**STATED GOAL:**
Write out the entries below again, swapping "GUI agent" for "screen assistant" wherever it appears and leaving everything else unchanged.

Stored data entries:
────────────────────
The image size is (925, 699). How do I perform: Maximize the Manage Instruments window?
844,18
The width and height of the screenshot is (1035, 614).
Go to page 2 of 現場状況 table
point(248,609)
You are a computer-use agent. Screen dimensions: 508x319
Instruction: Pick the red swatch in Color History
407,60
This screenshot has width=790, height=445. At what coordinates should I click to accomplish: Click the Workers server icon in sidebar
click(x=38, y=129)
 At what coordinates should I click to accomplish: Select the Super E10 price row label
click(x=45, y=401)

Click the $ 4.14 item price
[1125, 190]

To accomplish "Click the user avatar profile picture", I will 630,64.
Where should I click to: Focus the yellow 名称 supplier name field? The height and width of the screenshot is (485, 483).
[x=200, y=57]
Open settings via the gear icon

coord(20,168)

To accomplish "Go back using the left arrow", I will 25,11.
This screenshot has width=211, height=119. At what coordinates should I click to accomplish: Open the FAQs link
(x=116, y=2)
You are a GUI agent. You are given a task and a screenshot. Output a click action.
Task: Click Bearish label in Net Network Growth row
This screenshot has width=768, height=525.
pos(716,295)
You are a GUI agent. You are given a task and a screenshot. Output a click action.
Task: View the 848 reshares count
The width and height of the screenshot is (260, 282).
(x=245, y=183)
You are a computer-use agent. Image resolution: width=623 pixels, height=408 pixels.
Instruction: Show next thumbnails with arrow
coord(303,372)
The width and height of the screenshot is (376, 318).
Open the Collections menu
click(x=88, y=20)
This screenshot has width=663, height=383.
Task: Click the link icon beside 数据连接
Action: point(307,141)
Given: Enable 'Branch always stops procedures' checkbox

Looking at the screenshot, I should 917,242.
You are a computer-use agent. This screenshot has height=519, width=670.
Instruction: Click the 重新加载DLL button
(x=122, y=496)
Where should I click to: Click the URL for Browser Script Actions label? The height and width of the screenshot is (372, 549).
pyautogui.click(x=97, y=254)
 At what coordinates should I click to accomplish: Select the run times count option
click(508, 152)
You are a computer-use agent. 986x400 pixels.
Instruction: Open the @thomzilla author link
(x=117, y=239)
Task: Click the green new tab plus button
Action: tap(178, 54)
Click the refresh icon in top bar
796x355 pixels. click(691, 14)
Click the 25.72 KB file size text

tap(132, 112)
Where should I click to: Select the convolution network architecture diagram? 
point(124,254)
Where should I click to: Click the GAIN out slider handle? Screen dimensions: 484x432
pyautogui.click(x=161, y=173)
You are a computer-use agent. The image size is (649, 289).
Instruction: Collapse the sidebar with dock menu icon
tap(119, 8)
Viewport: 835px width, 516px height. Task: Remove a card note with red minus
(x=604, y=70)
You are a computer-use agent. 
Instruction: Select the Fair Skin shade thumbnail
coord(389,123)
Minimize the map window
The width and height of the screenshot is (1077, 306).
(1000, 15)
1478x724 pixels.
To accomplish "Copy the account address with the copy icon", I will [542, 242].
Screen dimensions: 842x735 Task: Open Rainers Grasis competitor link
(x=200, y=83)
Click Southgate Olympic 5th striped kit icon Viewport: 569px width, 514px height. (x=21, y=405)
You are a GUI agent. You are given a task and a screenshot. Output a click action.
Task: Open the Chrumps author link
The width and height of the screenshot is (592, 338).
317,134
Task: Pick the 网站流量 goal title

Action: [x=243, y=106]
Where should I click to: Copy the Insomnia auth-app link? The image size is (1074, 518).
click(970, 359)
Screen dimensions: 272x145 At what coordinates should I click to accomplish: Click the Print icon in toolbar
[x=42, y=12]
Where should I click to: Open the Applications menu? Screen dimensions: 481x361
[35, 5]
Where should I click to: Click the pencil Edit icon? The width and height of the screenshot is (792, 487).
────────────────────
**THE ANSWER:**
The image size is (925, 699). How do I perform: Maximize the Manage Instruments window?
844,18
The width and height of the screenshot is (1035, 614).
Go to page 2 of 現場状況 table
point(248,609)
You are a computer-use agent. Screen dimensions: 508x319
Instruction: Pick the red swatch in Color History
407,60
This screenshot has width=790, height=445. At what coordinates should I click to accomplish: Click the Workers server icon in sidebar
click(x=38, y=129)
 At what coordinates should I click to accomplish: Select the Super E10 price row label
click(x=45, y=401)

Click the $ 4.14 item price
[1125, 190]

To accomplish "Click the user avatar profile picture", I will 630,64.
Where should I click to: Focus the yellow 名称 supplier name field? The height and width of the screenshot is (485, 483).
[x=200, y=57]
Open settings via the gear icon

coord(20,168)

To accomplish "Go back using the left arrow", I will 25,11.
This screenshot has width=211, height=119. At what coordinates should I click to accomplish: Open the FAQs link
(x=116, y=2)
You are a screen assistant. You are given a task and a screenshot. Output a click action.
Task: Click Bearish label in Net Network Growth row
This screenshot has width=768, height=525.
pos(716,295)
You are a screen assistant. You are given a task and a screenshot. Output a click action.
Task: View the 848 reshares count
The width and height of the screenshot is (260, 282).
(x=245, y=183)
You are a computer-use agent. Image resolution: width=623 pixels, height=408 pixels.
Instruction: Show next thumbnails with arrow
coord(303,372)
The width and height of the screenshot is (376, 318).
Open the Collections menu
click(x=88, y=20)
This screenshot has width=663, height=383.
Task: Click the link icon beside 数据连接
Action: point(307,141)
Given: Enable 'Branch always stops procedures' checkbox

Looking at the screenshot, I should 917,242.
You are a computer-use agent. This screenshot has height=519, width=670.
Instruction: Click the 重新加载DLL button
(x=122, y=496)
Where should I click to: Click the URL for Browser Script Actions label? The height and width of the screenshot is (372, 549).
pyautogui.click(x=97, y=254)
 At what coordinates should I click to accomplish: Select the run times count option
click(508, 152)
You are a computer-use agent. 986x400 pixels.
Instruction: Open the @thomzilla author link
(x=117, y=239)
Task: Click the green new tab plus button
Action: tap(178, 54)
Click the refresh icon in top bar
796x355 pixels. click(691, 14)
Click the 25.72 KB file size text

tap(132, 112)
Where should I click to: Select the convolution network architecture diagram? 
point(124,254)
Where should I click to: Click the GAIN out slider handle? Screen dimensions: 484x432
pyautogui.click(x=161, y=173)
You are a computer-use agent. The image size is (649, 289).
Instruction: Collapse the sidebar with dock menu icon
tap(119, 8)
Viewport: 835px width, 516px height. Task: Remove a card note with red minus
(x=604, y=70)
You are a computer-use agent. 
Instruction: Select the Fair Skin shade thumbnail
coord(389,123)
Minimize the map window
The width and height of the screenshot is (1077, 306).
(1000, 15)
1478x724 pixels.
To accomplish "Copy the account address with the copy icon", I will [542, 242].
Screen dimensions: 842x735 Task: Open Rainers Grasis competitor link
(x=200, y=83)
Click Southgate Olympic 5th striped kit icon Viewport: 569px width, 514px height. (x=21, y=405)
You are a screen assistant. You are given a task and a screenshot. Output a click action.
Task: Open the Chrumps author link
The width and height of the screenshot is (592, 338).
317,134
Task: Pick the 网站流量 goal title

Action: [x=243, y=106]
Where should I click to: Copy the Insomnia auth-app link? The image size is (1074, 518).
click(970, 359)
Screen dimensions: 272x145 At what coordinates should I click to accomplish: Click the Print icon in toolbar
[x=42, y=12]
Where should I click to: Open the Applications menu? Screen dimensions: 481x361
[35, 5]
Where should I click to: Click the pencil Edit icon? The width and height of the screenshot is (792, 487).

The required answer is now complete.